EXERCISE TASK — Reproduce the rows below without any changes, from the line with "This screenshot has height=694, width=450." up to and including the line with "pos(303,90)".
***
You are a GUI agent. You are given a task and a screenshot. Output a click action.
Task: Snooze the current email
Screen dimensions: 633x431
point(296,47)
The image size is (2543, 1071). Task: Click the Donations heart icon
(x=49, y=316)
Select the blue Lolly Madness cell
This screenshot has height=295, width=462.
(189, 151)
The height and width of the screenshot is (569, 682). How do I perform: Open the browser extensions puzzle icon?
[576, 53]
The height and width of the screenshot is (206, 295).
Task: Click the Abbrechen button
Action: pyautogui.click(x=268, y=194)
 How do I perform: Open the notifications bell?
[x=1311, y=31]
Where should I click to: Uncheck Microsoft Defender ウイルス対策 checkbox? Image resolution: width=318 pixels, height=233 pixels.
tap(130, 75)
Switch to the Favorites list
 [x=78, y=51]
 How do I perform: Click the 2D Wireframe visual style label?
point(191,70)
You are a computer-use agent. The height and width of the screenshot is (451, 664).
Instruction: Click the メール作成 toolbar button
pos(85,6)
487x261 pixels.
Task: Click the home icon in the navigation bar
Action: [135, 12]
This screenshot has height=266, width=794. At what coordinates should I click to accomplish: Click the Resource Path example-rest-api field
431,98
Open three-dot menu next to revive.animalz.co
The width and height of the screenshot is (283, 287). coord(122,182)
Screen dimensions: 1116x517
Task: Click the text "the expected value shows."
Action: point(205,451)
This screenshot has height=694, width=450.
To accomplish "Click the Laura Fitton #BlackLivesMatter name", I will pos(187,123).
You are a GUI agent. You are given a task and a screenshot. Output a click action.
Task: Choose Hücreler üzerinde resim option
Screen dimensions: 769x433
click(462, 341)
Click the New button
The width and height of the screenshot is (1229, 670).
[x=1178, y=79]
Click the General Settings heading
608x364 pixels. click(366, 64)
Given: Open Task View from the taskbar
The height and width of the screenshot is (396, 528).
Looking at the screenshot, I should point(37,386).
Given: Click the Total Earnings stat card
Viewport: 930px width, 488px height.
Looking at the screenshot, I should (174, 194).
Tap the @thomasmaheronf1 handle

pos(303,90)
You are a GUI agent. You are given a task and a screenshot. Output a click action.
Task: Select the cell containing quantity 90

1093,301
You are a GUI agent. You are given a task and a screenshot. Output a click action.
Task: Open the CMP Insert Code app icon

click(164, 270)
***
TASK RESULT —
This screenshot has height=694, width=450.
To accomplish "Click the Laura Fitton #BlackLivesMatter name", I will pos(187,123).
You are a GUI agent. You are given a task and a screenshot. Output a click action.
Task: Choose Hücreler üzerinde resim option
Screen dimensions: 769x433
click(462, 341)
Click the New button
The width and height of the screenshot is (1229, 670).
[x=1178, y=79]
Click the General Settings heading
608x364 pixels. click(366, 64)
Given: Open Task View from the taskbar
The height and width of the screenshot is (396, 528).
Looking at the screenshot, I should point(37,386).
Given: Click the Total Earnings stat card
Viewport: 930px width, 488px height.
Looking at the screenshot, I should (174, 194).
Tap the @thomasmaheronf1 handle

pos(303,90)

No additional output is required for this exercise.